**Given data:**
__________________________________________________

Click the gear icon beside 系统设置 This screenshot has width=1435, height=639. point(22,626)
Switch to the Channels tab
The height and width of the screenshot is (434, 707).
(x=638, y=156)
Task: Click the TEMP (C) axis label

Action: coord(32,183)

__________________________________________________

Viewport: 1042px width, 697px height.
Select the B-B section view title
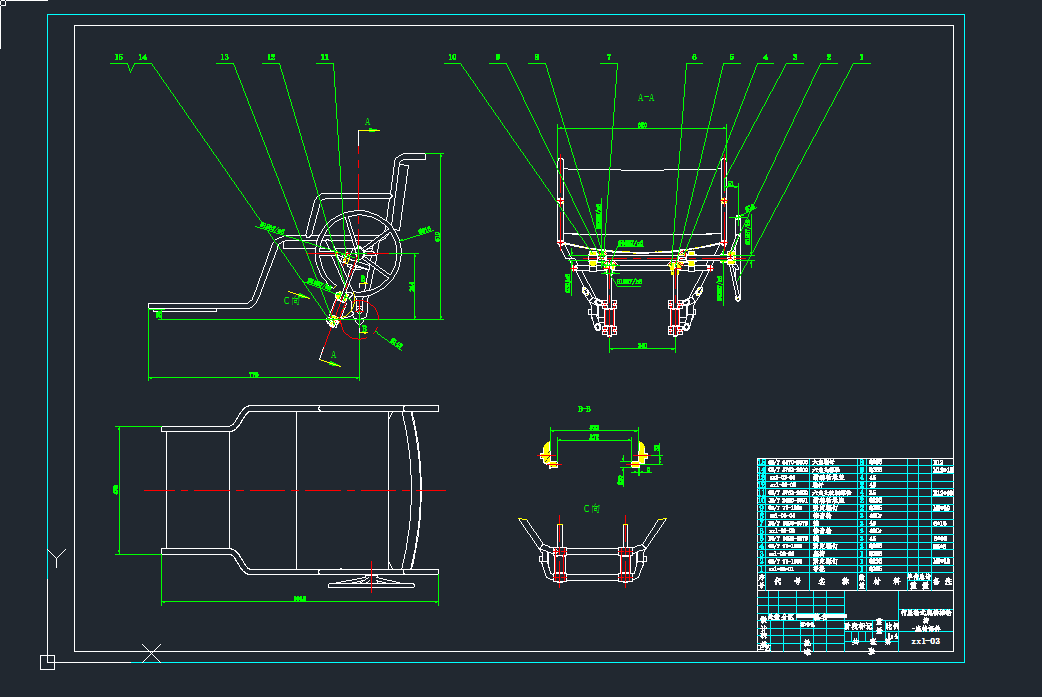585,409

__________________________________________________

**Given problem:**
Set down the material unchanged, beginning with the line containing "Switch to the Channels tab" and ending with the line containing "Action: coord(32,183)", both lines included.

**Task output:**
Switch to the Channels tab
The height and width of the screenshot is (434, 707).
(x=638, y=156)
Task: Click the TEMP (C) axis label

Action: coord(32,183)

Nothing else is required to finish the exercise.